======== Record excerpts ========
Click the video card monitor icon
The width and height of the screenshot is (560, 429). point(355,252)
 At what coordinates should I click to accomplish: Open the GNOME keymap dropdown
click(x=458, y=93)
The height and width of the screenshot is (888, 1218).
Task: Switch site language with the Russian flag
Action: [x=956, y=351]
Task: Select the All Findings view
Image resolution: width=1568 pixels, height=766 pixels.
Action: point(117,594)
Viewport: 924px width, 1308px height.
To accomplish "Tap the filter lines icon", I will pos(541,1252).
========
→ What to produce: Transcribe every line of the records, keeping each one exact.

→ Task answer:
Click the video card monitor icon
The width and height of the screenshot is (560, 429). point(355,252)
 At what coordinates should I click to accomplish: Open the GNOME keymap dropdown
click(x=458, y=93)
The height and width of the screenshot is (888, 1218).
Task: Switch site language with the Russian flag
Action: [x=956, y=351]
Task: Select the All Findings view
Image resolution: width=1568 pixels, height=766 pixels.
Action: point(117,594)
Viewport: 924px width, 1308px height.
To accomplish "Tap the filter lines icon", I will pos(541,1252).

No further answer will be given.